In religious life, continues Antonietta Potente “if women have disobeyed, they have had the opportunity to cultivate immense creativity. However, if they remained only in the institutional sphere, this was guided, also in spirit, by men. I am thinking of the difference between St Catherine and St Clare...Religious communities have had male imprints, precisely in that aspect that men know nothing about; because if there are community disasters, they are precisely on the level of male relationships permeated by individualism. Then, we are human beings, and sometimes the relationship between women is tiring. Among us, authority should be more similar to charisma; it should be discovered by following a path of identity. Among men, in politics, in the Church, authority is a role, a position: instead, the more we transform ourselves, the more we perceive that each of us has their own authority. Sorority is a bond sewn with the thread of affection: it does not depend on roles, on who is the Mother Superior today or who will be the next”.
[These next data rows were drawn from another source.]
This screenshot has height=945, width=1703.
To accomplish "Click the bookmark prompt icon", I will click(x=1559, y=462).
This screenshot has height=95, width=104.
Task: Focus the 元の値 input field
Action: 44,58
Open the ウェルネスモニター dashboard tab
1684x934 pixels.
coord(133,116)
According to Paola Lazzarini, “the word authority comes from the Latin autor, but also from augere, to make grow. I really like the example we have been receiving from The Squad, the US dem deputies from ethnic minorities; coming from the margins and their ability to team up. We are fortunate not to be trained to exercise power like men and this gives us the possibility to do so in a free, creative way, which makes the other grow, authorizes, and generates. If it is not generative, power in itself can be mortifying. Recently, in my own small way, and without theological studies, I gathered about thirty friends from all over Italy to write The Women’s Manifesto for the Church. This is where the association that I preside over today was founded. The idea is to experience  the alliance between women by valuing each other, looking for a place and not being satisfied, working as a picklock. I immediately looked for alliances abroad and we started a network called The Catholic Womens Council. It is a great stimulus and sometimes a source of frustration. As an activist, I see demonstrations like the general strike of the Women of Mary 2.0 last year in Germany and I realize how much effort we are making in Italy. But it is important not to feel alone, which is the true essence of being sisters”.
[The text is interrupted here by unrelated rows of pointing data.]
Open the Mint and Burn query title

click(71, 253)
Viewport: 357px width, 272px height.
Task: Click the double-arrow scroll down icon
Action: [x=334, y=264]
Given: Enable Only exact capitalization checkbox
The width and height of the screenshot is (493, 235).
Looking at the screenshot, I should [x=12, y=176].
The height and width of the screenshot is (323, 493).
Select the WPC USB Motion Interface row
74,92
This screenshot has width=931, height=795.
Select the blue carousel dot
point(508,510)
Anna Maria Vissani tells us: “To our foundress, St Maria De Mattias, the Church wanted to impose itself, to simply teach, without preaching in church, or gathering people together. However, she did it. A charisma, an inspiration, is always born from a strong identity and the woman herself must give birth, we all have a womb in our DNA”. Even the question of abuses of conscience, in her opinion, has something to do with common feminine traits: “Perhaps it happens precisely because our inner instincts include rivalry. However, the relationship with power is not the same for everyone. In the international meetings of our religious institutes, it is not easy to understand us, because we come from different cultures. In America, for example, it happens that the Rule of Life is the only recognized authority. In other continents, on the other hand, it ranges from giving a lot of weight to roles, to easily accepting mutual submission. I follow Pope Francis when he says that in the end the Holy Spirit throws everything away; in our Institutes, however, he has not yet succeeded”.